Learn to spell: nickel, missile, lose, solely, amendment, speech, kernel, probably, ridiculous, deity, hierarchy, versus
We could have MANY rovers instead of wasting money on the Shuttle. The hurry to get men in space without exploring it first or developing robotic tech we absolutely require anyway bleeds vital resources from unmanned programs whose missions can last for years.
The purpose of manned missions is essentially to have a man on the spot to run machines, not very different from having an engineer run a steam locomotive. We should not want this awkward and archaic way of doing business. Manned exploration is a hangover from when the loss of ships and men was literally trivial so plenty of them could be expended. Sailing ships routinely vanished without trace. Ships were cheap, rockets are not.
There will always be a barrier between man and off-world external environments, he will always have to interact through that barrier, so it makes sense to perfect systems that will do this remotely. We are already working toward that goal on Terra, where we prefer to send machines to mine the earth, explore the depths of the sea, disrupt IEDs, and so forth. It is a natural progression to do this in the utterly hostile environment of space.
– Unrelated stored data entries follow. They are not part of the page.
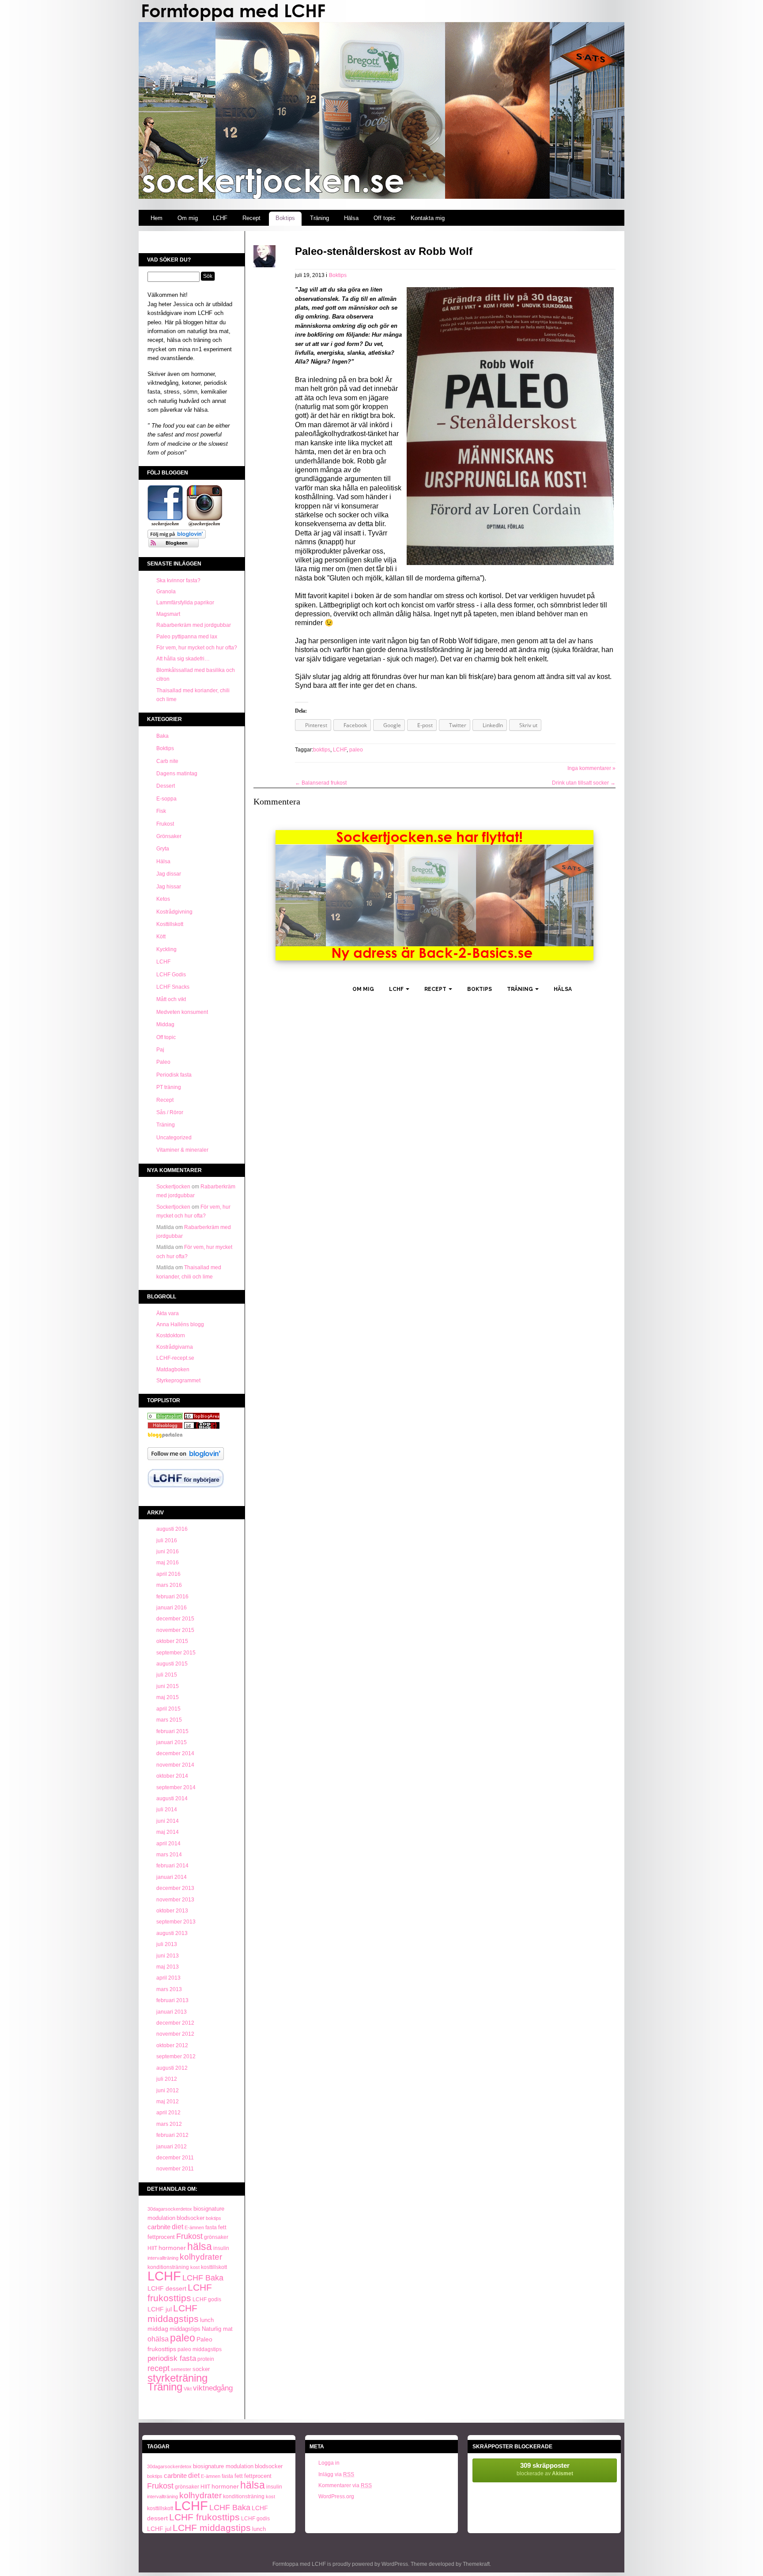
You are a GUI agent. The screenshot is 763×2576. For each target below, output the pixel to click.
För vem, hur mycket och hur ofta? (196, 648)
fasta (211, 2227)
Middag (165, 1024)
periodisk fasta (171, 2358)
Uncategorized (174, 1137)
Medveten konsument (182, 1012)
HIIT (152, 2248)
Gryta (162, 849)
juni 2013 (167, 1956)
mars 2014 (169, 1854)
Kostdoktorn (170, 1335)
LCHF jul (159, 2309)
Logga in (329, 2463)
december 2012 (175, 2023)
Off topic (385, 218)
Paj (160, 1050)
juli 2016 (166, 1540)
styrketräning (177, 2378)
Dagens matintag (176, 773)
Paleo (163, 1062)
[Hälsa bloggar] (201, 1417)
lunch (207, 2320)
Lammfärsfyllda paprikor (185, 602)
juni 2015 (167, 1686)
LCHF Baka (202, 2277)
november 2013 (175, 1900)
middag (157, 2329)
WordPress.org (336, 2496)
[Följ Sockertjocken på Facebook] (165, 525)
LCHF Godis (171, 974)
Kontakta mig (428, 218)
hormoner (172, 2248)
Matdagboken (172, 1369)
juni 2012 (167, 2090)
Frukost (165, 824)
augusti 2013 (172, 1933)
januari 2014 (171, 1877)
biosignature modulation (223, 2466)
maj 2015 (167, 1697)
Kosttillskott (169, 924)
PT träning (168, 1087)
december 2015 (175, 1619)
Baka (162, 736)
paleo (182, 2338)
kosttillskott (214, 2267)
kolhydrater (201, 2256)
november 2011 (175, 2169)
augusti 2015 (172, 1664)
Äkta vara (167, 1313)
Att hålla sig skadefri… (183, 659)
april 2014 (168, 1843)
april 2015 (168, 1709)
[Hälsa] (165, 1417)
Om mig (188, 218)
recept (158, 2368)
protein (205, 2359)
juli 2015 (166, 1675)
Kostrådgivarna (174, 1347)
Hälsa (351, 218)
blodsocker (190, 2218)
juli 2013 (166, 1944)
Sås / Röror (169, 1112)
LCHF (220, 218)
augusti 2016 (172, 1529)
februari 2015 (172, 1731)
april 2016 (168, 1574)
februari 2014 (172, 1866)
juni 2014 (167, 1821)
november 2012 (175, 2034)
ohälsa (158, 2339)
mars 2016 (169, 1585)
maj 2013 (167, 1967)
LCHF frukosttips (179, 2292)
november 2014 (175, 1765)
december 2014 (175, 1753)
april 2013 (168, 1978)
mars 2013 (169, 1989)
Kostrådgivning (174, 912)
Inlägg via (336, 2474)
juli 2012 (166, 2079)
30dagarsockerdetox (169, 2209)
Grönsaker (168, 836)
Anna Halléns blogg (180, 1324)
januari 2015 (171, 1742)
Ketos (163, 899)
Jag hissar (168, 887)
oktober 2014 (172, 1776)
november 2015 (175, 1630)
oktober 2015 (172, 1641)
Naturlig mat (217, 2329)
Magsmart (168, 614)
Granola (166, 591)
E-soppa (166, 799)
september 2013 (176, 1922)
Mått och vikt (171, 999)
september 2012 (176, 2056)
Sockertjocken (173, 1187)
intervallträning (162, 2258)
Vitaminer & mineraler (182, 1150)
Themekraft (476, 2564)
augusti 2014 (172, 1798)
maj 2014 (167, 1832)
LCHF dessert (166, 2288)
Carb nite (167, 761)
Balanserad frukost (321, 783)
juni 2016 (167, 1551)
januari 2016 (171, 1608)
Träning (319, 218)
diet (177, 2227)
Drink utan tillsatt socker (584, 783)
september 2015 (176, 1653)
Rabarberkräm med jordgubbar (193, 625)
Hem (156, 218)
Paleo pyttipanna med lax (186, 637)
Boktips (285, 218)
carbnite (158, 2227)
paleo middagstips (200, 2349)
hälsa (199, 2246)
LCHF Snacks (172, 987)
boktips (213, 2218)
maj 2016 (167, 1562)
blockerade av (545, 2469)
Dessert (165, 786)
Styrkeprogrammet (178, 1380)
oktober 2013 (172, 1911)
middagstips (185, 2329)
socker (201, 2369)
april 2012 (168, 2112)
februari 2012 (172, 2135)
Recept (251, 218)
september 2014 (176, 1787)
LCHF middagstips (173, 2313)
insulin (221, 2248)
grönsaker (216, 2237)
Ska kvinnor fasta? (178, 580)
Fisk (161, 811)
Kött (161, 936)
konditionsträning (168, 2267)
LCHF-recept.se (175, 1358)
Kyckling (166, 949)
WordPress (395, 2564)
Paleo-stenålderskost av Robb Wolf (383, 251)
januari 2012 (171, 2147)
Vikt (188, 2388)
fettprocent (161, 2237)
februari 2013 (172, 2000)
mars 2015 (169, 1720)
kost (195, 2267)
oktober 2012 (172, 2045)
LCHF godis (207, 2299)
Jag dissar (168, 874)
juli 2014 (166, 1809)
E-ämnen (194, 2227)
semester (181, 2369)
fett (222, 2227)
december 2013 (175, 1888)
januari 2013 (171, 2012)
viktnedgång (213, 2388)
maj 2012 (167, 2101)
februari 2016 (172, 1596)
Send the tourists at leisure and after technology is vastly more advanced. No need to put the cart before the horse.
"This post is an artistic work of fiction and falsehood. Only a fool would take anything posted here as fact."
They're now on day 2,200 or thereabouts. Now that's engineering. Even if they fail now, the rovers have been an incredible success.
Some beautiful pictures too:
Sunset on Mars
Dust Devil passing by
Our very own pale blue dot, as seen from Mars
A nickel-iron meteorite sitting on the surface
Here is the actual Nasa Mars Rover site . . .
http://marsrover.nasa.gov/home/index.html
We are Dead Stars looking back Up at the Sky
It won't have enough juice to survive the Martian winter. They have to try now while they can.
Do what thou wilt shall be the whole of the Law
It also keeps them focused on their tasks. If they were together, it's just robot-on-robot sex, 24/7/365...or at least after every sunny day...
Sleep your way to a whiter smile...date a dentist!
Have they considered all possibilities using the arm to help the situation in addition the showeling?
* Put the arm down to the ground and use it to move the rover at the same time when spinning the wheels
* has the arm enough power to lift or tilt the rover?
* use the arm to change the center of mass before spinning wheels
* use the arm to put rocks under the wheels
The problem for spirit as I understand it is they really need to be tilted towards the sun (or at minimum be at zero tilt) to maintain survival power levels through the winter and right now they are tilted away from the sun.
normally this would be achieved by driving to a location that is tilted correctly for overwintering but they can't do that if they are stuck.
They are considering digging one side of sprint in further to get a more favourable tilt but if they do that it will almost certainly mean the rover will never move again.
note: i'm known as plugwash most places but i screwd up registering that here somehow in the past and now can't register
It's just me or does everybody find this a terribly sad story? The robot, trapped in the sands of an alien planet, its solar cells slowly depleting, far from any possible help. Waiting for the instructions that it hopes will liberate it, but the instructions fail, and they come ever less often now. The sun rises a bit less every day, and the shadows are ever longer...
I cannot avoid it, it feels like a Ray Bradbury story or perhaps like Flowers for Algernon. Sad.
Rome taught me patience and assiduous application to detail. Virtues which temper the boldness of great, general views.